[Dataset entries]
= Beginning of Section =
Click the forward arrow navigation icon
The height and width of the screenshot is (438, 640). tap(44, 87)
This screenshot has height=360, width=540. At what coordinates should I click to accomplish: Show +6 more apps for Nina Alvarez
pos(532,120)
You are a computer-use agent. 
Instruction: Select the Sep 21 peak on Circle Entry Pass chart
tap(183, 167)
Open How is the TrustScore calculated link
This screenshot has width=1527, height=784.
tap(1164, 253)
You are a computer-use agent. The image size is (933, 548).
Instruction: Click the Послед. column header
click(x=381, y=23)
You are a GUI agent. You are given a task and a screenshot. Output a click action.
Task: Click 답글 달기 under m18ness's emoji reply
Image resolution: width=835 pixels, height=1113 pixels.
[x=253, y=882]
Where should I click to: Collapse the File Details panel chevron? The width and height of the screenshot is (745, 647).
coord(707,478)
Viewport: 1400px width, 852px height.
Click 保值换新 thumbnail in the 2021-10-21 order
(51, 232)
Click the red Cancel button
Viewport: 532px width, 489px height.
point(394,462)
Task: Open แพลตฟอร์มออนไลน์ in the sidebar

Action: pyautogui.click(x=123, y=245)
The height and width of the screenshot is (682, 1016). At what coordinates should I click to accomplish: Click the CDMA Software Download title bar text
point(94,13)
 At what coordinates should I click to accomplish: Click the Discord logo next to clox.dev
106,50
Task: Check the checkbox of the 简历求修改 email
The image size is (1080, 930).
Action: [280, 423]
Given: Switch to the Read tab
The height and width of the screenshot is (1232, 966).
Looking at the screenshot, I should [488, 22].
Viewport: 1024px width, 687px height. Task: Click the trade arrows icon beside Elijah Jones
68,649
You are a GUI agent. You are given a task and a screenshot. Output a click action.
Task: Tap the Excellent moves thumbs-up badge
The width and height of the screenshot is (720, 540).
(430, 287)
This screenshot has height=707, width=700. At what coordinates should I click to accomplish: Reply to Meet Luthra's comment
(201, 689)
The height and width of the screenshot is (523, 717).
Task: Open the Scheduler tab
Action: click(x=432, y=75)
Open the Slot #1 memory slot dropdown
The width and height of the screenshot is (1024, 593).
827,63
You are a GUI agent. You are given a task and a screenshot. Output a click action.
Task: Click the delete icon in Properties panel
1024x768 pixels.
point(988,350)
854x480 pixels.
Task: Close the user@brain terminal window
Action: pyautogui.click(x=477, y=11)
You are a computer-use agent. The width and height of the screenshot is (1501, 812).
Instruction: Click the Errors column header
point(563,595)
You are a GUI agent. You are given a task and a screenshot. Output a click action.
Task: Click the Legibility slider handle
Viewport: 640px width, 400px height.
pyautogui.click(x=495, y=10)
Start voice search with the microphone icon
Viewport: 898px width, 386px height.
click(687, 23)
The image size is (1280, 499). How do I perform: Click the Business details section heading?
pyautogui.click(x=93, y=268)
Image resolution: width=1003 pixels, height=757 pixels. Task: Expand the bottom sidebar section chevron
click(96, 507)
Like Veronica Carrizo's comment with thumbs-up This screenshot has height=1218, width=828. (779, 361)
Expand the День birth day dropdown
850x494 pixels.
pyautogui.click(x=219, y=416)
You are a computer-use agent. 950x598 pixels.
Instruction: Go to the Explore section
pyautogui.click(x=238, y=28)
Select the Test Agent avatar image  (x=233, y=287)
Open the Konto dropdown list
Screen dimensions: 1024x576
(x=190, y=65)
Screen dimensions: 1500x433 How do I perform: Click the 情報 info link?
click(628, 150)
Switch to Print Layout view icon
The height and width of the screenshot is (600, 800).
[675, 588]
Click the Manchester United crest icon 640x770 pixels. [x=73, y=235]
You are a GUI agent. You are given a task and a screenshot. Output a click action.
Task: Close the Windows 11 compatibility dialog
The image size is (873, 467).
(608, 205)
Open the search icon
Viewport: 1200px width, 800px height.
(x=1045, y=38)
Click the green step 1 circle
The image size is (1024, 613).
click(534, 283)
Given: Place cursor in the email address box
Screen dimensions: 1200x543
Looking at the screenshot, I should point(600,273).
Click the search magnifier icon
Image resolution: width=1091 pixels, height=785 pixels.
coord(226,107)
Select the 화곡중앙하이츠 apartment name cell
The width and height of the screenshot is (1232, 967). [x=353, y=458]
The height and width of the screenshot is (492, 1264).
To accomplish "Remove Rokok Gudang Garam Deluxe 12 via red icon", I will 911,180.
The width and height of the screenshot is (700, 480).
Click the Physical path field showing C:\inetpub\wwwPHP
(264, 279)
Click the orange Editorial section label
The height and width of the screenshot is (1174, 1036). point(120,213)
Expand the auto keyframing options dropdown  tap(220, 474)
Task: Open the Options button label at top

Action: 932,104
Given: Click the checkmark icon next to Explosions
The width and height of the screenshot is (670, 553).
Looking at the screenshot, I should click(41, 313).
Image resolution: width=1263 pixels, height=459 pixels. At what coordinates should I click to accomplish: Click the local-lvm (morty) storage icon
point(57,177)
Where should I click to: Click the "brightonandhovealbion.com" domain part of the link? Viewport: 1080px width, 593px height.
= End of Section =
▶ **Task to carry out**: Return, from the data above, each line in which the string "thumbs" appears.

▶ **Expected output**:
Task: Tap the Excellent moves thumbs-up badge
Like Veronica Carrizo's comment with thumbs-up This screenshot has height=1218, width=828. (779, 361)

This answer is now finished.